▶ **ACTIVITY**
Write out the following listing's lines from the one with "Given: Expand the airport filter dropdown" to the one with "660x399 pixels.", exactly, with both included and no others.

[RAW DATA Boundary: Start]

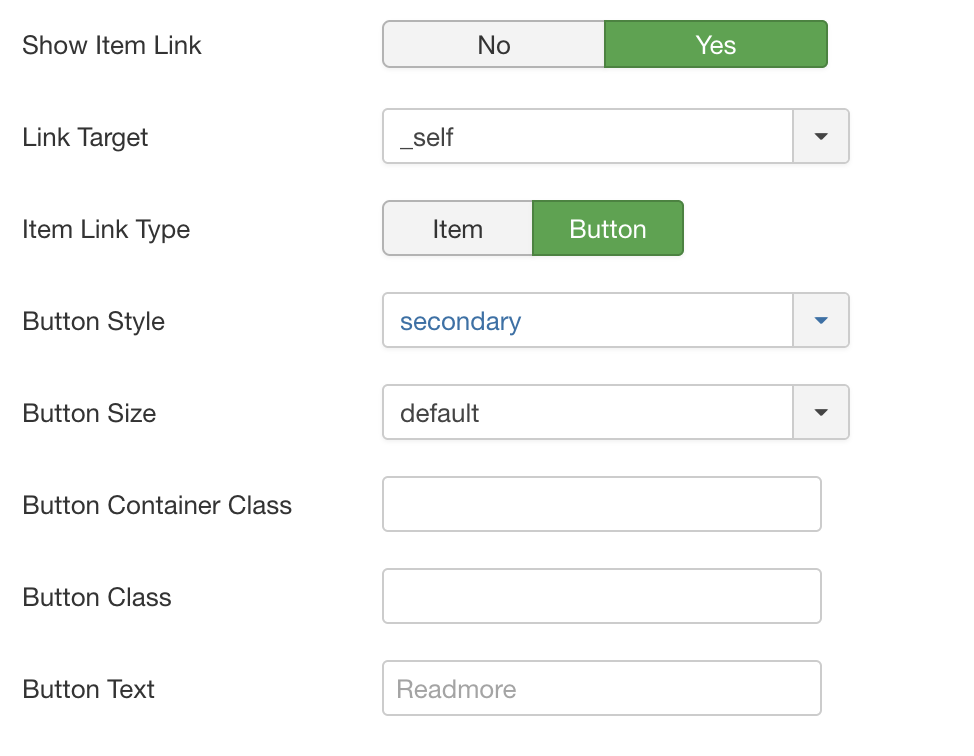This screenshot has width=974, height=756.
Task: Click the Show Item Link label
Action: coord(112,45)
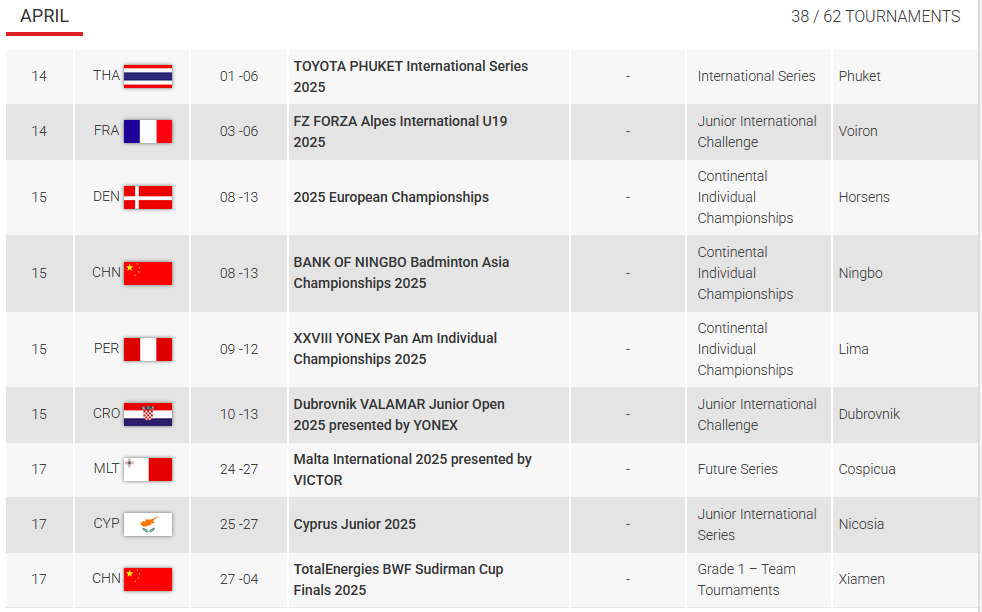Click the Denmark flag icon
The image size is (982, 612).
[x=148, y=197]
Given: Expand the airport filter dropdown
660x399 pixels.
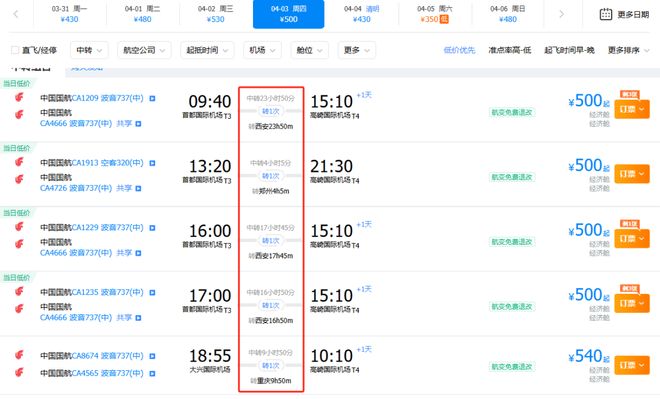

[RAW DATA Boundary: End]
[RAW DATA Boundary: Start]

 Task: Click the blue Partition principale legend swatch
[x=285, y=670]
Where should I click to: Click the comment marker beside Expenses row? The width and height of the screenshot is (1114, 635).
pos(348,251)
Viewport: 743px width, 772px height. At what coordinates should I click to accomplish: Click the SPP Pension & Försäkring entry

[RAW DATA Boundary: End]
[RAW DATA Boundary: Start]

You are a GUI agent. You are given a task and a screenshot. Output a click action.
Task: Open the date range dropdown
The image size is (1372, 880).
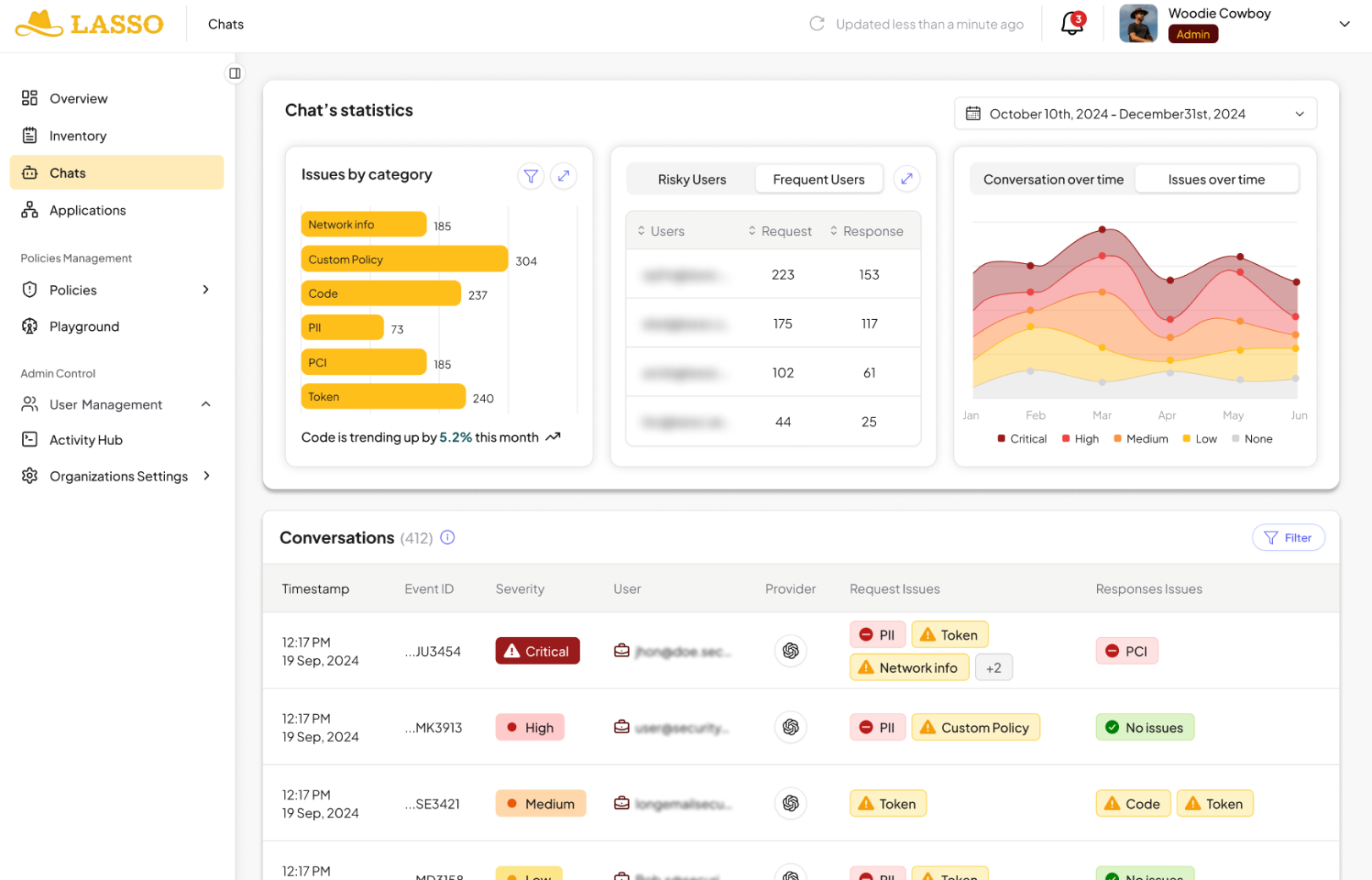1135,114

[RAW DATA Boundary: End]

▶ **ANSWER AREA**
Given: Expand the airport filter dropdown
660x399 pixels.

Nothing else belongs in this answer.